Exercise materials

┌────────

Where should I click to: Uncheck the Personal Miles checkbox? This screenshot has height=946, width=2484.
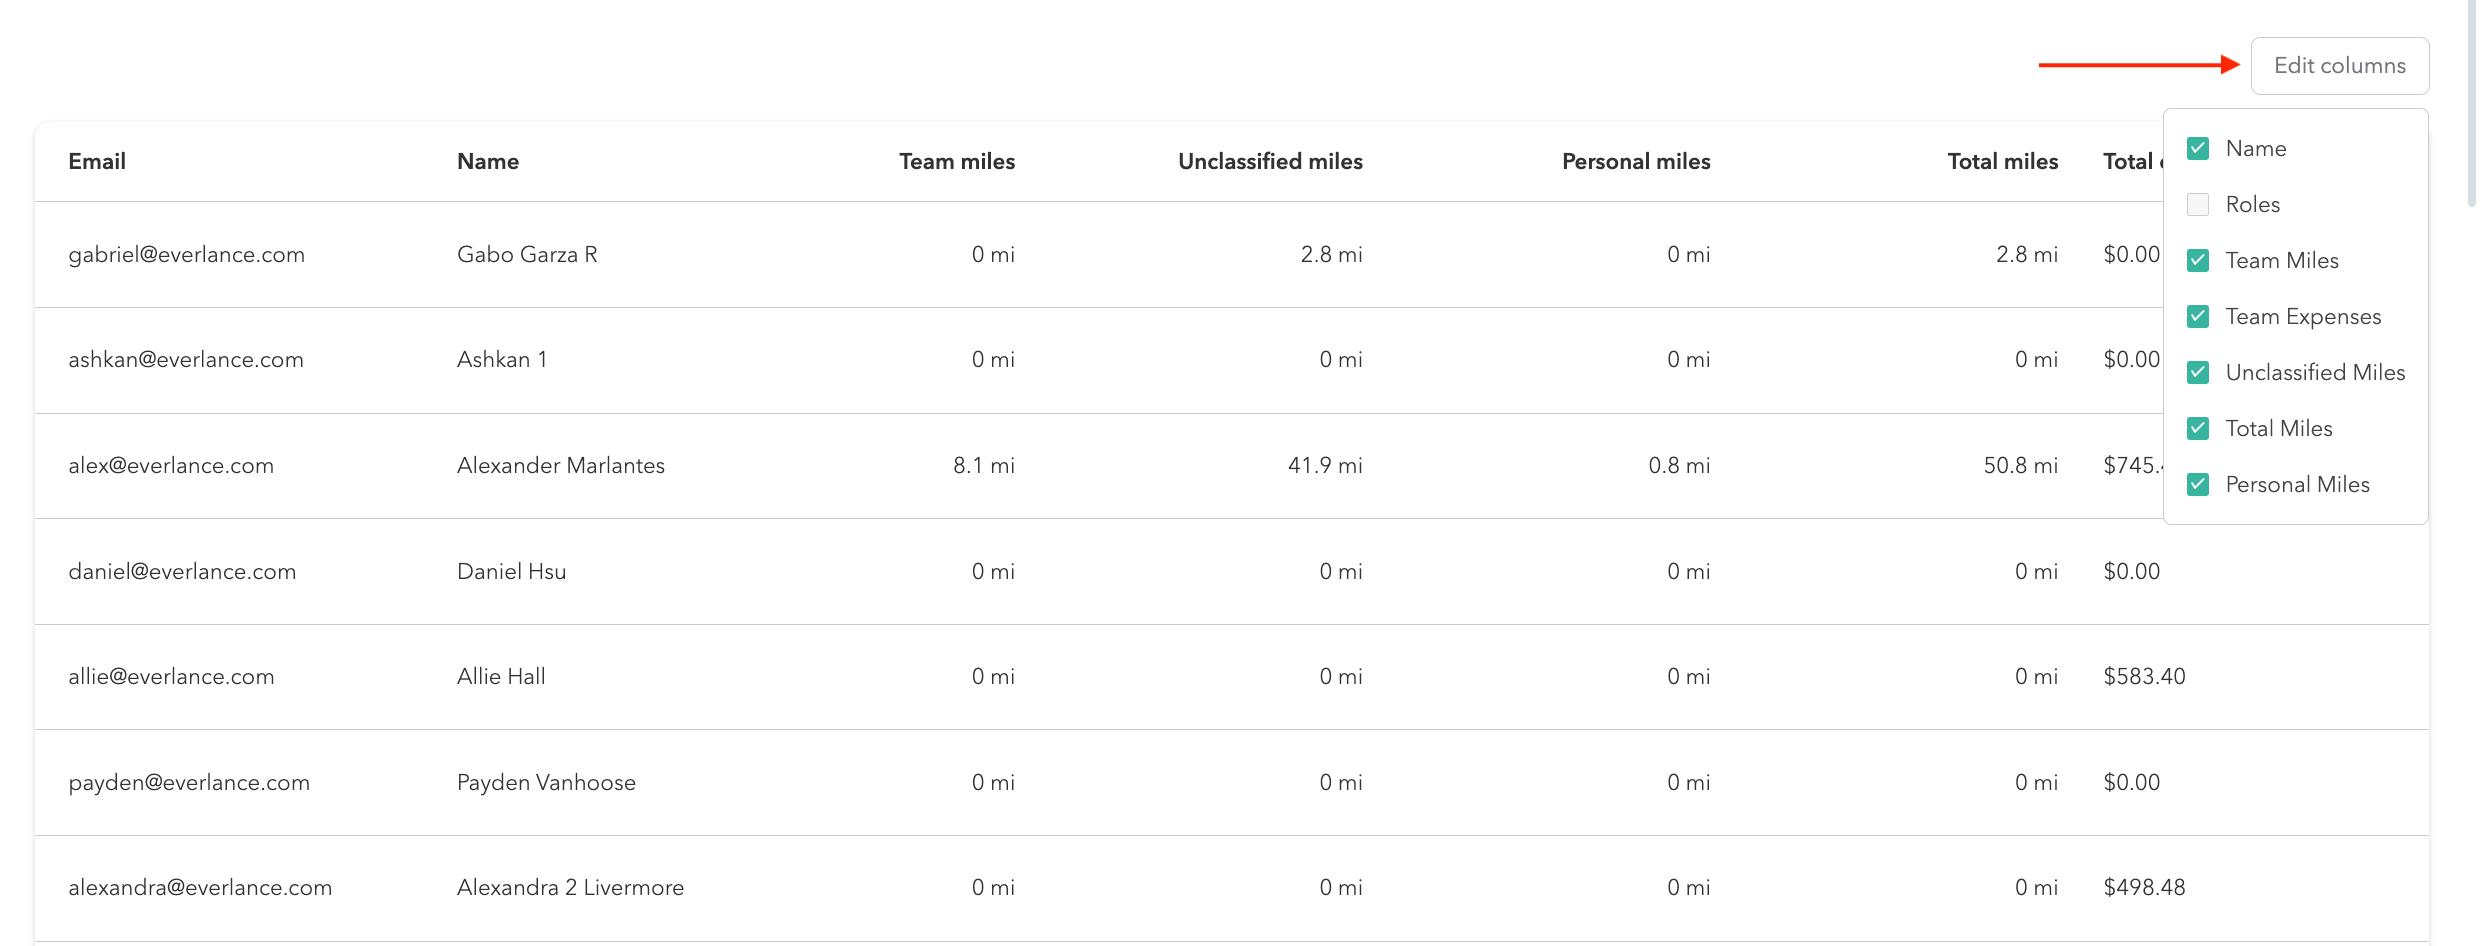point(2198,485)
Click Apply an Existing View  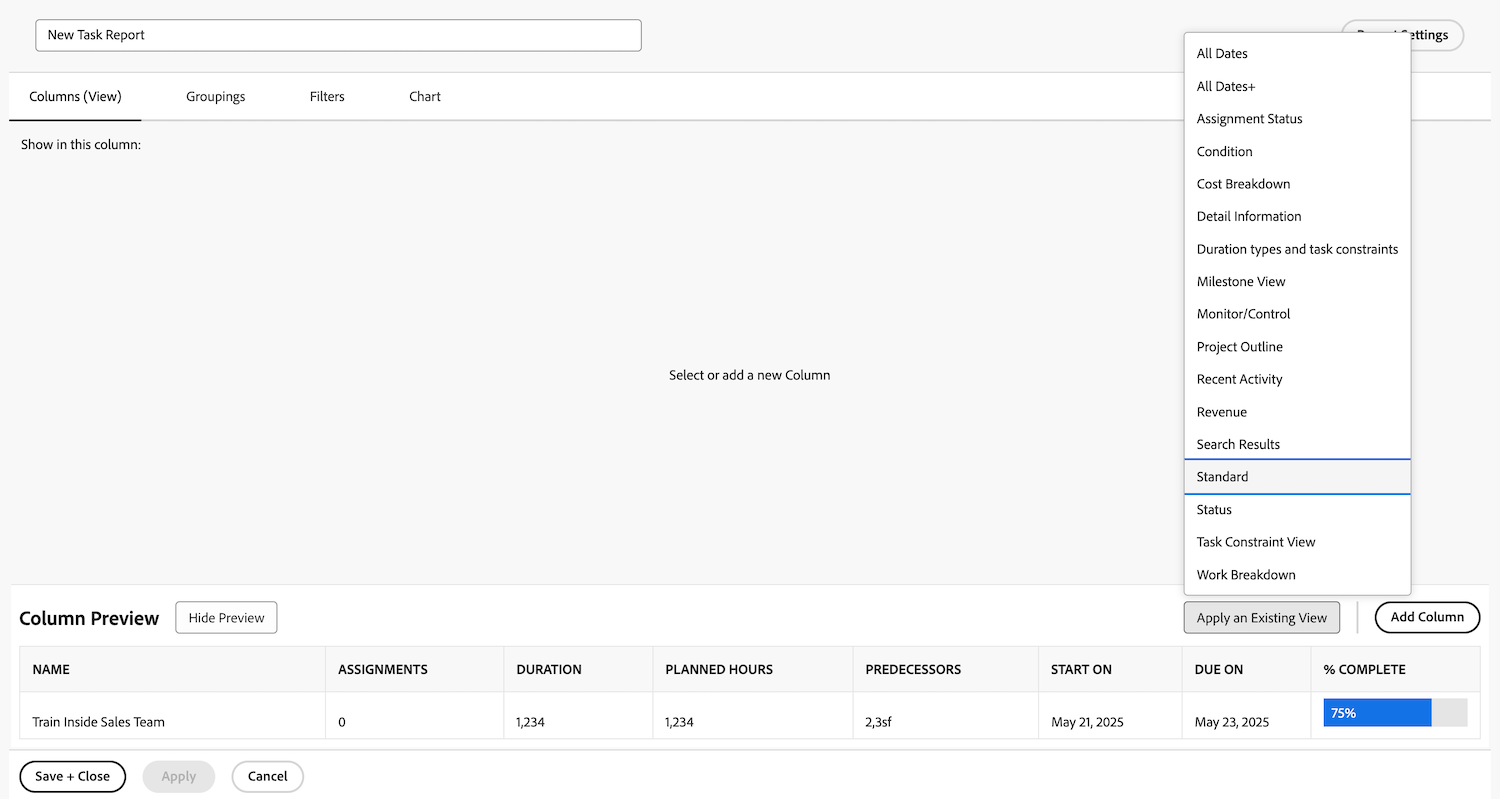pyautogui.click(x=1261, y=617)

└────────
┌────────

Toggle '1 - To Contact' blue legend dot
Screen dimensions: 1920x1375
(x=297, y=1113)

└────────
┌────────

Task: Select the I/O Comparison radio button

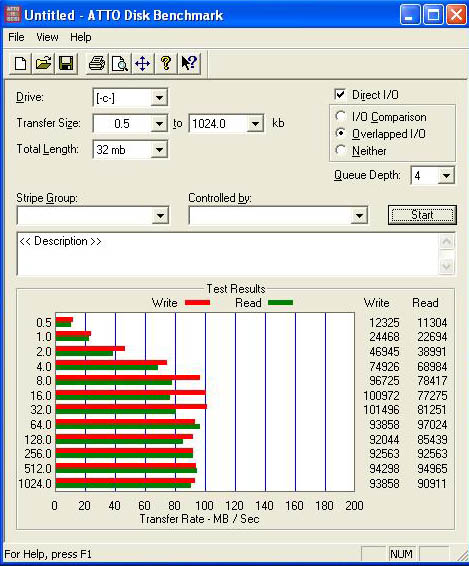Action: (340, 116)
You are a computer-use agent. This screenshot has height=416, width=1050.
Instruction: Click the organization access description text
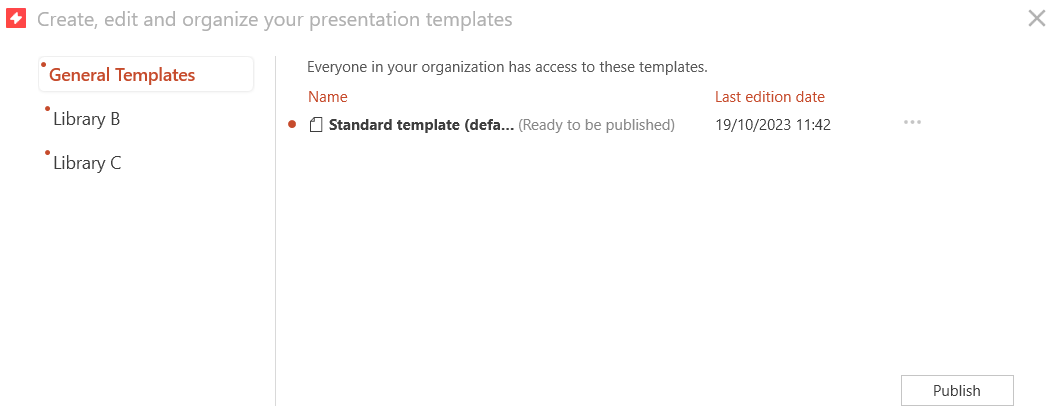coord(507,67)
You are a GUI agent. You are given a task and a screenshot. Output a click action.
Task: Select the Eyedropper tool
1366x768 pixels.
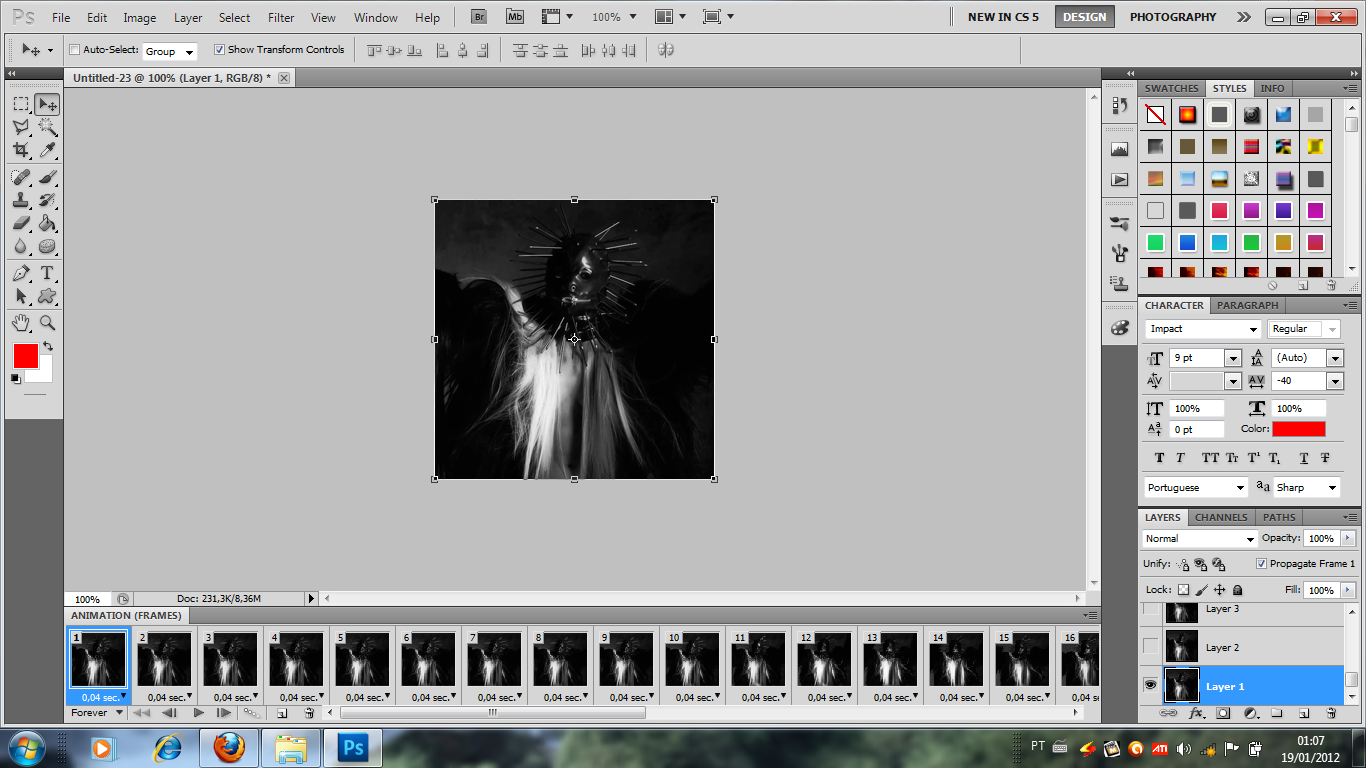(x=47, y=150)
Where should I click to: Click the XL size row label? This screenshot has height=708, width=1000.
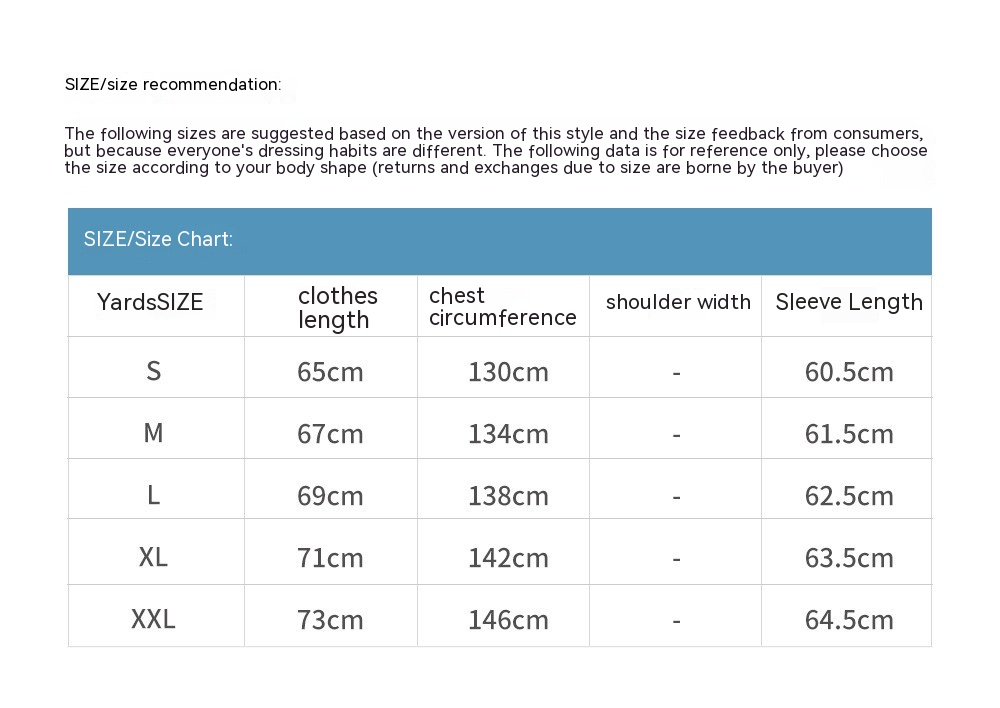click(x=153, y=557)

└────────

What is required
How many lines in the entries above contain the string "This"? Case counts. Reply with the number alone.

The reply
3